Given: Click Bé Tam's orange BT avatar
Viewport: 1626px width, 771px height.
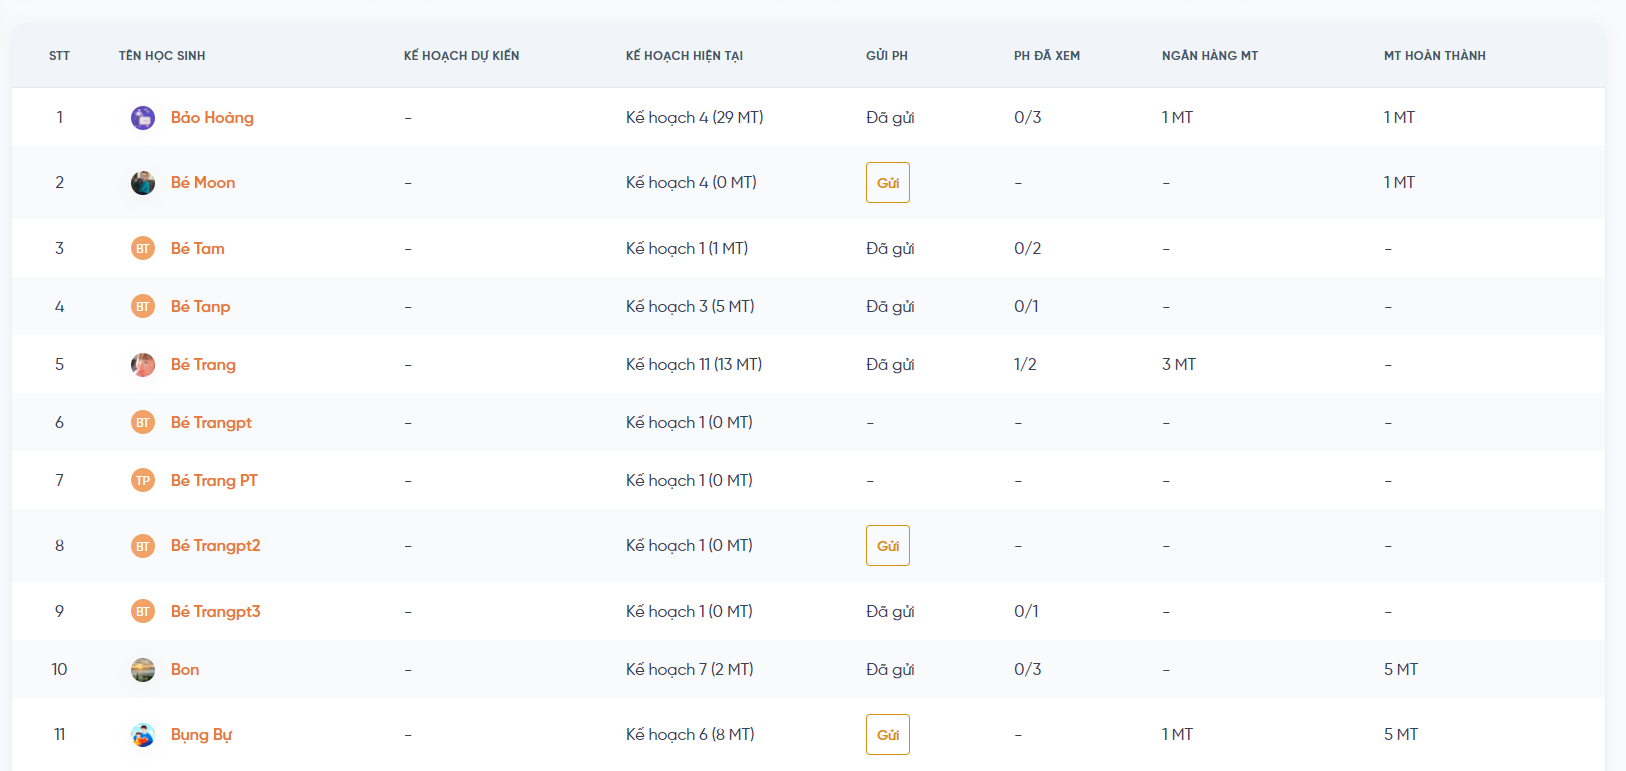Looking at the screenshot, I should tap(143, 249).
---
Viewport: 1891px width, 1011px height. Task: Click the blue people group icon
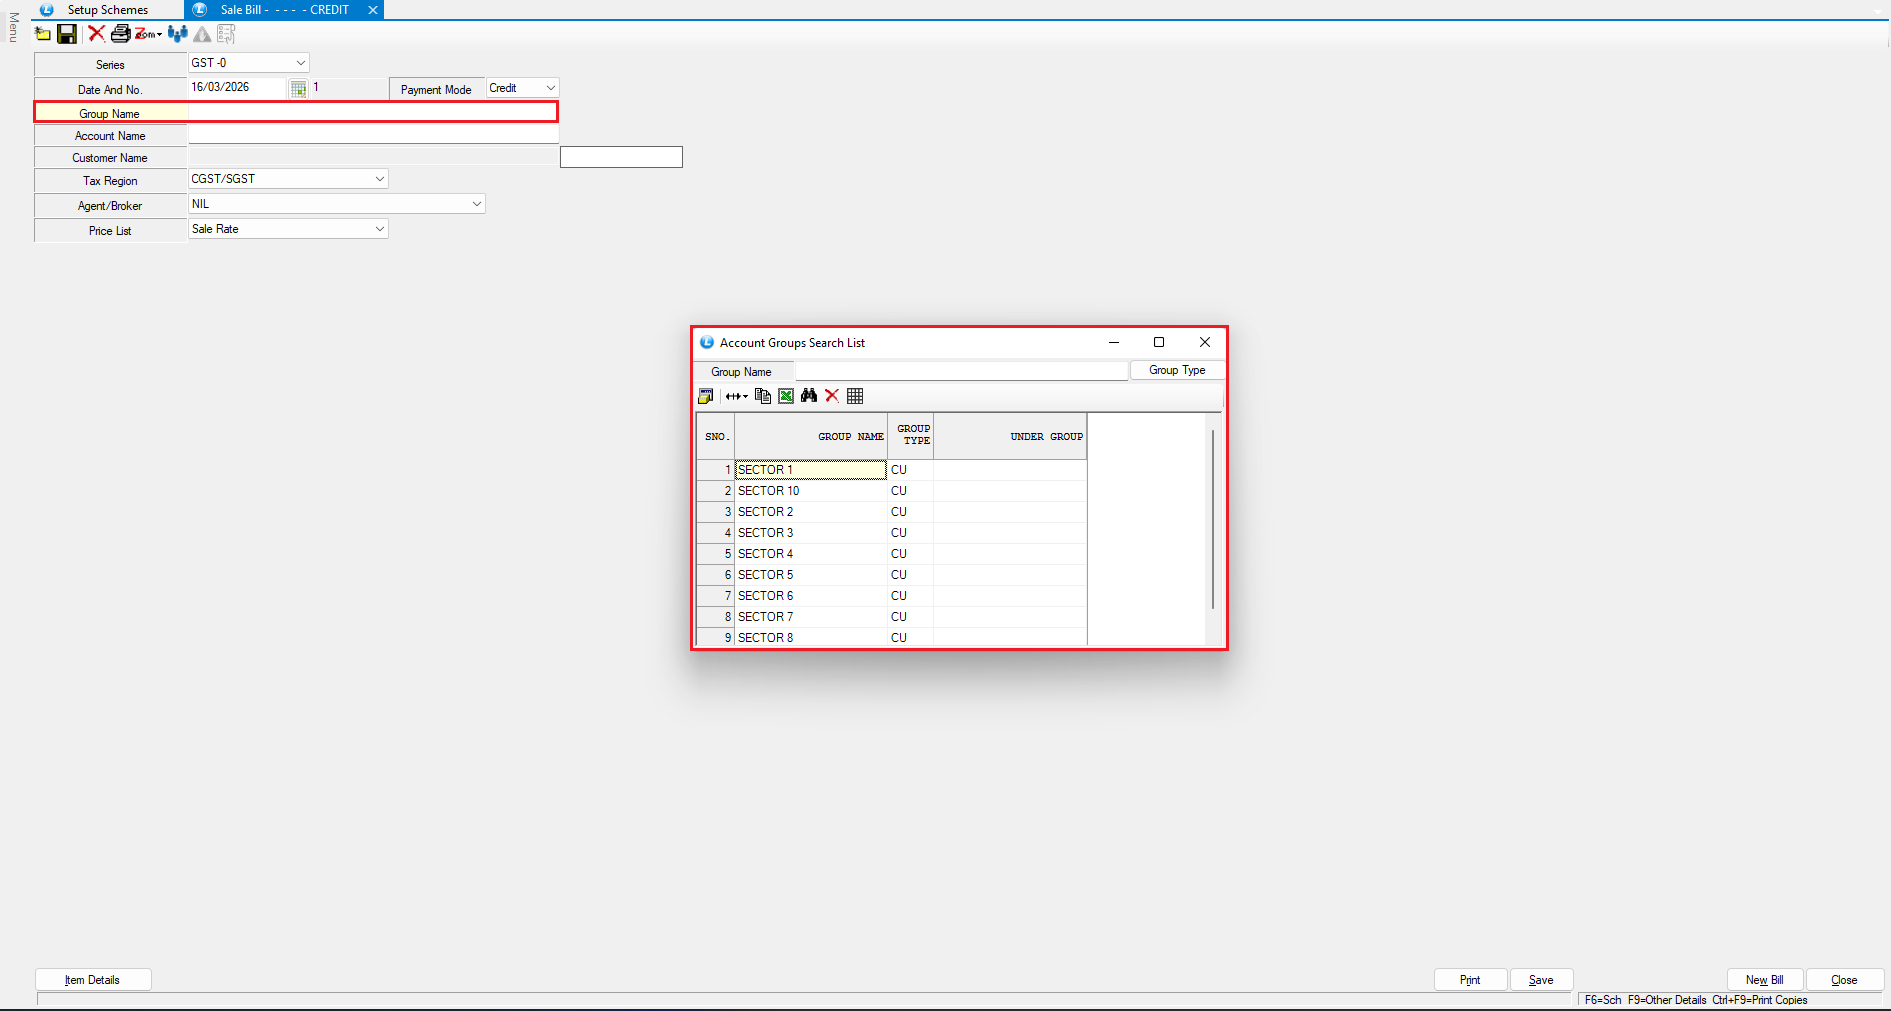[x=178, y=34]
--
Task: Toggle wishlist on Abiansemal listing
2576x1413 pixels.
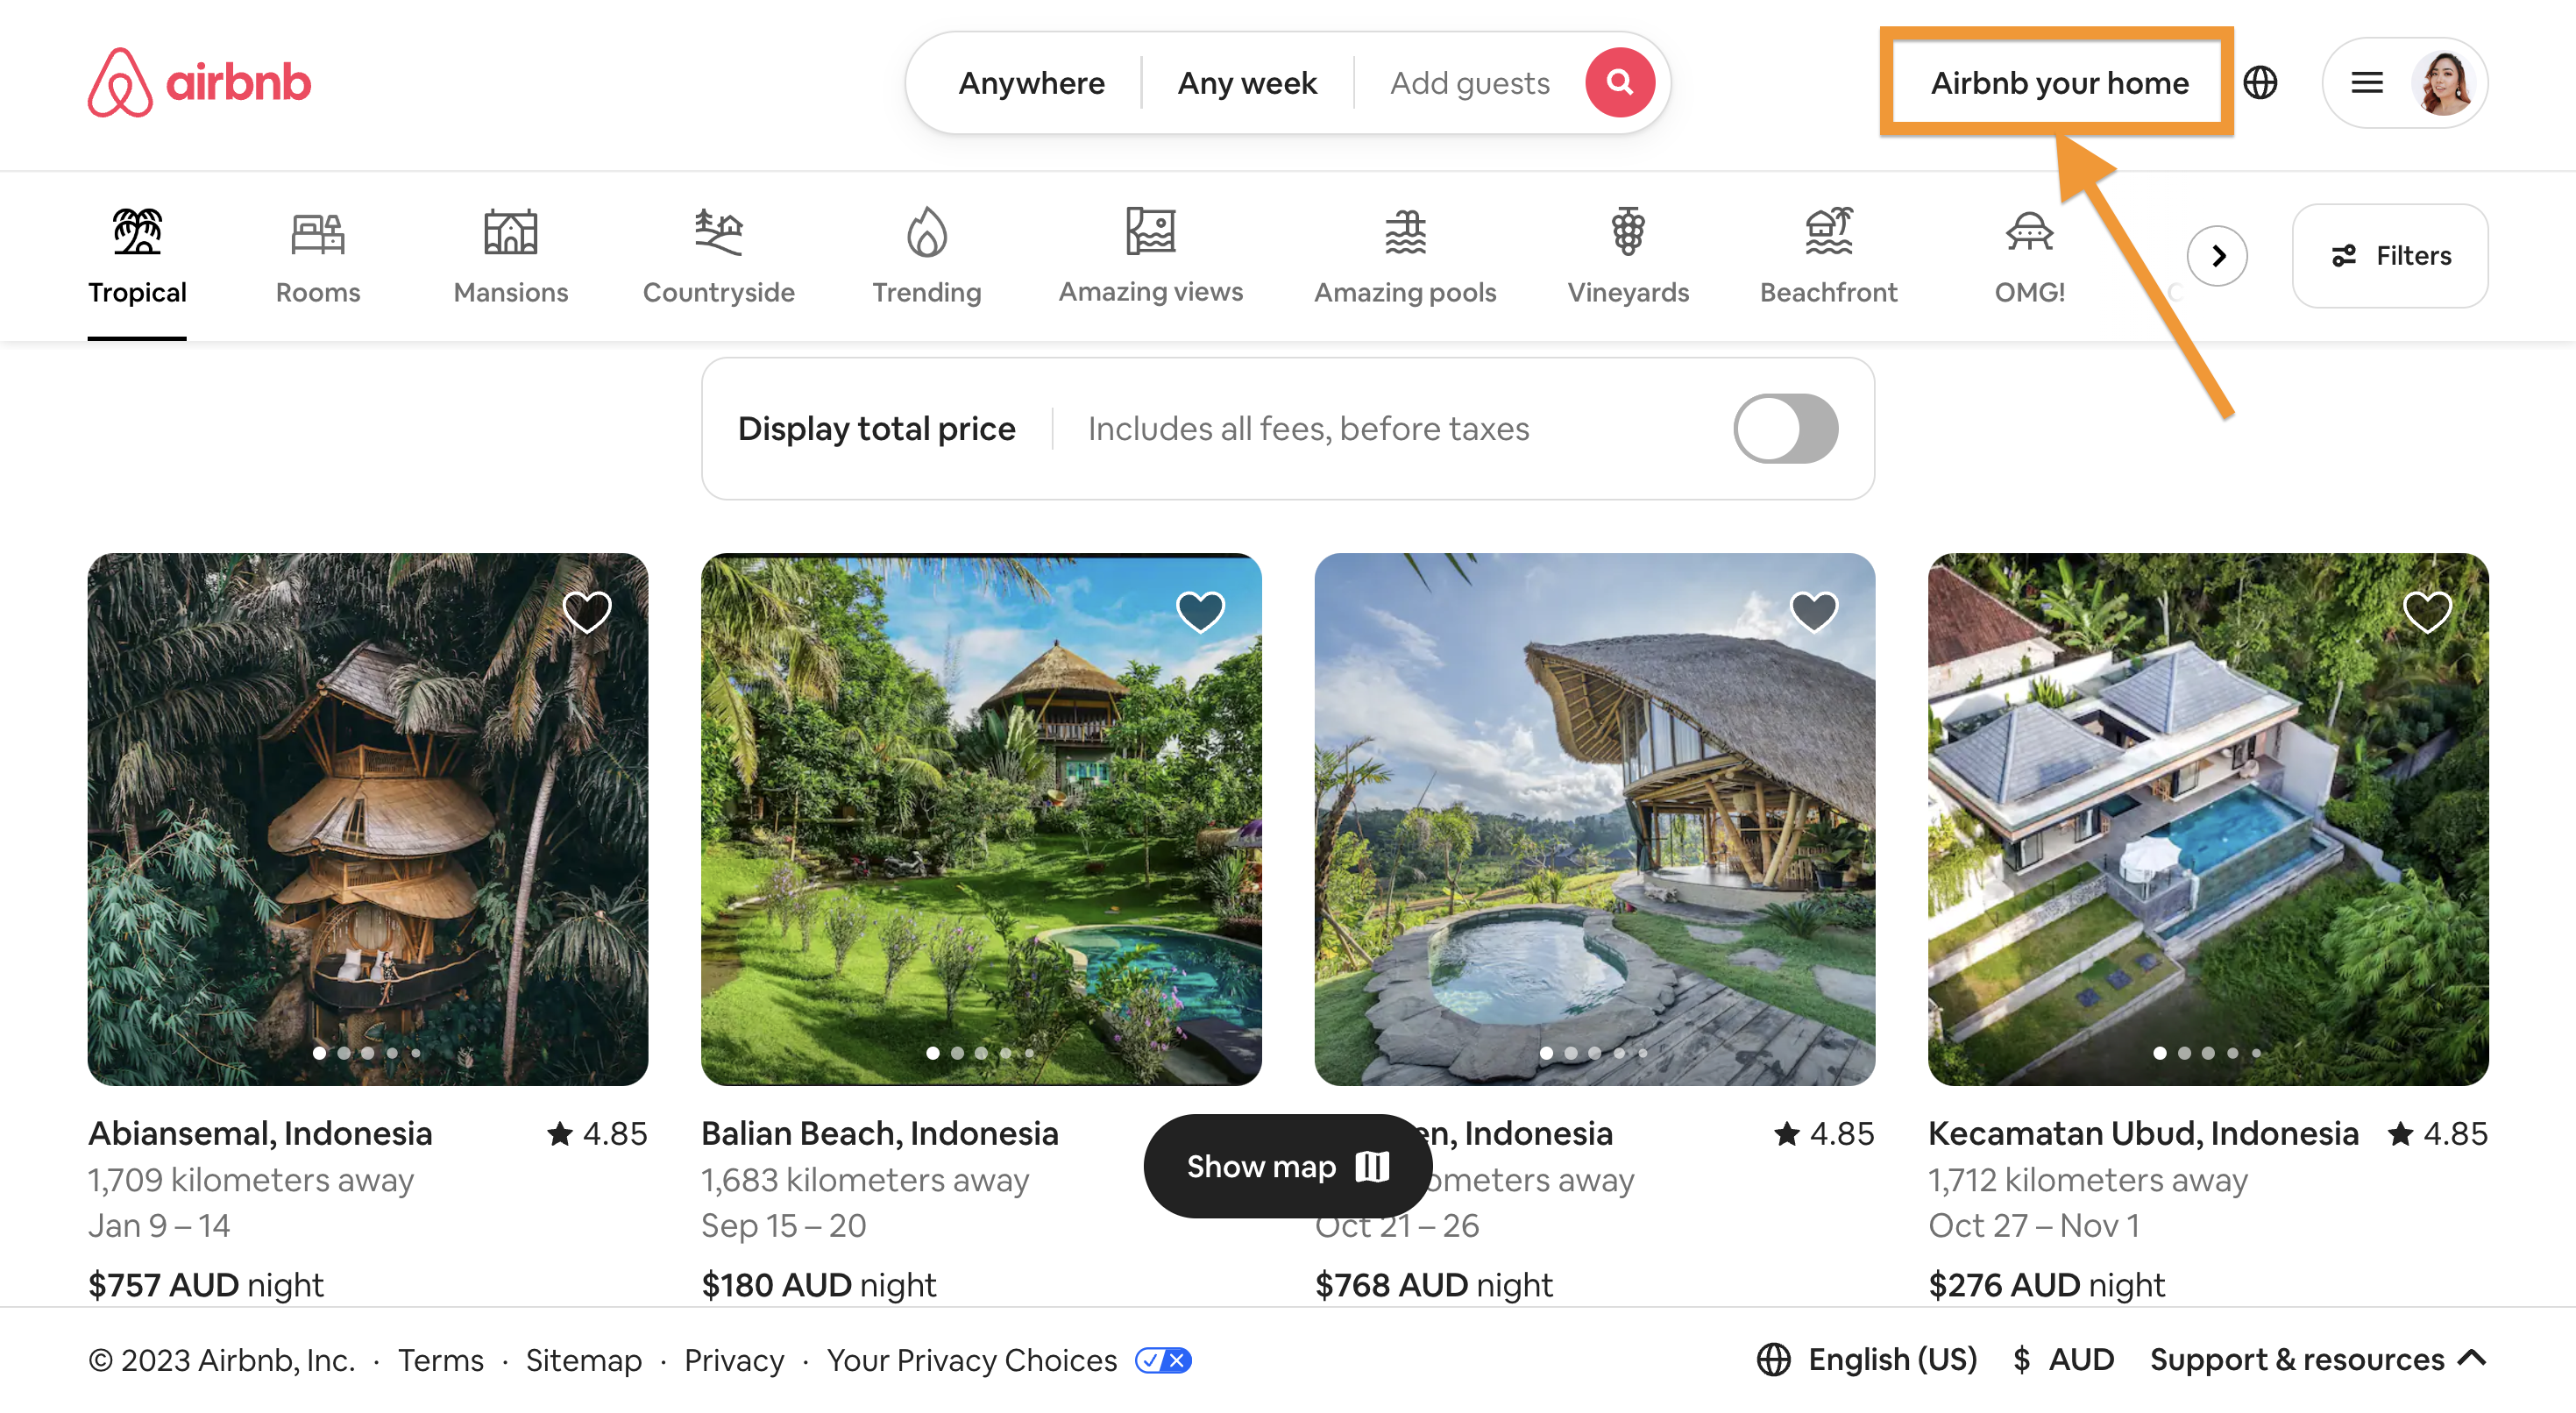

» Work task:
From the records above, retype only the lines starting at the line that contains "Task: Toggle wishlist on Abiansemal listing" and ending at the line that contains "2576x1413 pixels.", both included.

» Answer to this task:
Task: Toggle wishlist on Abiansemal listing
2576x1413 pixels.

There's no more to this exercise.